## Input data
____________

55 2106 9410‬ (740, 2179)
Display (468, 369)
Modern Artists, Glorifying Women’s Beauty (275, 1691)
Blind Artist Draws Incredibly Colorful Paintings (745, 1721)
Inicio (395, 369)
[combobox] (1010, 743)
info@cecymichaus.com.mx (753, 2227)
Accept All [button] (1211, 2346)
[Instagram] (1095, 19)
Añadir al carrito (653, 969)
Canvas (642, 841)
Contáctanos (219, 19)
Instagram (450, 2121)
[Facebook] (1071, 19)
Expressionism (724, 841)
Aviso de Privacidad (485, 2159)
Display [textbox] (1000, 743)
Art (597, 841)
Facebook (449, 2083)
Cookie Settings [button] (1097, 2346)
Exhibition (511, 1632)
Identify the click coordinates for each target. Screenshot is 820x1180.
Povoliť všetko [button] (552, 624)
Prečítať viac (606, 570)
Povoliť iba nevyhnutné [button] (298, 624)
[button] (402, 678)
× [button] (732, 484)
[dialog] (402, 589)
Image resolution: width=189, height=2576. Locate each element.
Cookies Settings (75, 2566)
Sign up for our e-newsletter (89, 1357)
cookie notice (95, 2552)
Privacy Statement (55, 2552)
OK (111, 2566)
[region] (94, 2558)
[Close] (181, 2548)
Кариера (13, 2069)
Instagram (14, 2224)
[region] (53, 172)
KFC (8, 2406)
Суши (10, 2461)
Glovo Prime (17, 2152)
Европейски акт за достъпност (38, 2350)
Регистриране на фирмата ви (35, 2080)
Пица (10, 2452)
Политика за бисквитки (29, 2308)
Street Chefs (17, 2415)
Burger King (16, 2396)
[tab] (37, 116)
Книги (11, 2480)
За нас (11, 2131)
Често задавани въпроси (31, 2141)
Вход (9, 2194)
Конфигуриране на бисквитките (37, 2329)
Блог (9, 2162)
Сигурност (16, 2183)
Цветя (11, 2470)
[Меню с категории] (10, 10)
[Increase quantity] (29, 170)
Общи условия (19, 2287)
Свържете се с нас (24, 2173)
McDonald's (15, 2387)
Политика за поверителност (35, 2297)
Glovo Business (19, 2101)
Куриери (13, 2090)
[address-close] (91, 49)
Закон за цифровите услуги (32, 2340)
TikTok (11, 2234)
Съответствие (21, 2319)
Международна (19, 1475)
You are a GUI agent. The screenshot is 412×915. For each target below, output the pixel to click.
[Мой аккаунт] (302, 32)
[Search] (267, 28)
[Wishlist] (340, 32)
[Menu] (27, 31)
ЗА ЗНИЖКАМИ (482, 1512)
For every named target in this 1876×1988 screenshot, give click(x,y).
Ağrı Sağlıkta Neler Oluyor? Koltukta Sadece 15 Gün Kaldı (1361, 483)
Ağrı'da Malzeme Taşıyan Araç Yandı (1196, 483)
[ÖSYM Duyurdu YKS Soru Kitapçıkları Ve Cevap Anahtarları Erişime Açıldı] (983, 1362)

____________

## Exercise directions
Print the records above verbatim from their first line to the line containing "Международна (19, 1475)", both included, and stop there.

## Answer space
55 2106 9410‬ (740, 2179)
Display (468, 369)
Modern Artists, Glorifying Women’s Beauty (275, 1691)
Blind Artist Draws Incredibly Colorful Paintings (745, 1721)
Inicio (395, 369)
[combobox] (1010, 743)
info@cecymichaus.com.mx (753, 2227)
Accept All [button] (1211, 2346)
[Instagram] (1095, 19)
Añadir al carrito (653, 969)
Canvas (642, 841)
Contáctanos (219, 19)
Instagram (450, 2121)
[Facebook] (1071, 19)
Expressionism (724, 841)
Aviso de Privacidad (485, 2159)
Display [textbox] (1000, 743)
Art (597, 841)
Facebook (449, 2083)
Cookie Settings [button] (1097, 2346)
Exhibition (511, 1632)
Identify the click coordinates for each target. Screenshot is 820x1180.
Povoliť všetko [button] (552, 624)
Prečítať viac (606, 570)
Povoliť iba nevyhnutné [button] (298, 624)
[button] (402, 678)
× [button] (732, 484)
[dialog] (402, 589)
Image resolution: width=189, height=2576. Locate each element.
Cookies Settings (75, 2566)
Sign up for our e-newsletter (89, 1357)
cookie notice (95, 2552)
Privacy Statement (55, 2552)
OK (111, 2566)
[region] (94, 2558)
[Close] (181, 2548)
Кариера (13, 2069)
Instagram (14, 2224)
[region] (53, 172)
KFC (8, 2406)
Суши (10, 2461)
Glovo Prime (17, 2152)
Европейски акт за достъпност (38, 2350)
Регистриране на фирмата ви (35, 2080)
Пица (10, 2452)
Политика за бисквитки (29, 2308)
Street Chefs (17, 2415)
Burger King (16, 2396)
[tab] (37, 116)
Книги (11, 2480)
За нас (11, 2131)
Често задавани въпроси (31, 2141)
Вход (9, 2194)
Конфигуриране на бисквитките (37, 2329)
Блог (9, 2162)
Сигурност (16, 2183)
Цветя (11, 2470)
[Меню с категории] (10, 10)
[Increase quantity] (29, 170)
Общи условия (19, 2287)
Свържете се с нас (24, 2173)
McDonald's (15, 2387)
Политика за поверителност (35, 2297)
Glovo Business (19, 2101)
Куриери (13, 2090)
[address-close] (91, 49)
Закон за цифровите услуги (32, 2340)
TikTok (11, 2234)
Съответствие (21, 2319)
Международна (19, 1475)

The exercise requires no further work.